The deputy managing director of the Association of German Cities and Towns, Helmut Dedy, welcomed the draft legislation, explaining that it was necessary “to provide disincentives to immigrants from other European member states.” Neither Dedy nor Nahles can provide concrete numbers of EU immigrants in need of assistance.

However, Nahles’ primary aim is not to solve a problem that does not exist. Her efforts enjoy the support of both Chancellor Angela Merkel and the employers association, and are aimed above all at restricting the freedom of movement of workers within the European Union.

Her draft legislation takes up and even goes beyond the demand of British Prime Minister David Cameron, who has made denying social benefits to immigrants from other EU member states for a period of four years a condition for Great Britain remaining in the EU.

The media has praised the minister for her legislation, further encouraging chauvinism with its propaganda. The Süddeutsche Zeitung, for example, said, “Europe’s poverty problems will not be solved by allowing the poor to chase after social assistance. It is therefore correct that Social Minister Andrea Nahles is now making it clear that social assistance cannot be provided to new immigrants without work.”

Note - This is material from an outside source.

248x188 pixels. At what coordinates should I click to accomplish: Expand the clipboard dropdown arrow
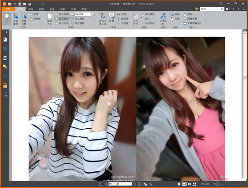42,19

The right to choose freely where one lives and works within the European Union has proven to be a chimera. It serves as a symbol for the supposed integration of Europe, but, in reality, the project of the European Union has only led to the dominance of the strongest nations and corporations, which set the tone for the entire EU. The social and national contradictions within the EU are assuming ever more drastic forms.

The per capita gross domestic product of Bulgaria is just one-fifth of the EU average of €27,400. In Germany, GDP is €37,100, almost seven times higher than in Bulgaria. The average monthly wage of a worker in Bulgaria, as Andrea Nahles herself reported, is €187, while in Denmark it is more than €4,000. But the difference between rich and poor is continuously increasing within the individual countries as well.

In order to prevent major class struggles, the ruling elite is trying to divide the European working class and to channel conflicts in a right-wing direction. The effort to turn immigrants and refugees into scapegoats for the social crisis and brand them as “economic refugees” who are guilty of “social abuse” is grist to the mill of right-wing extremist parties such as the “Alternative for Germany.” The Labour Ministry is thereby making itself into the standard bearer of the right wing.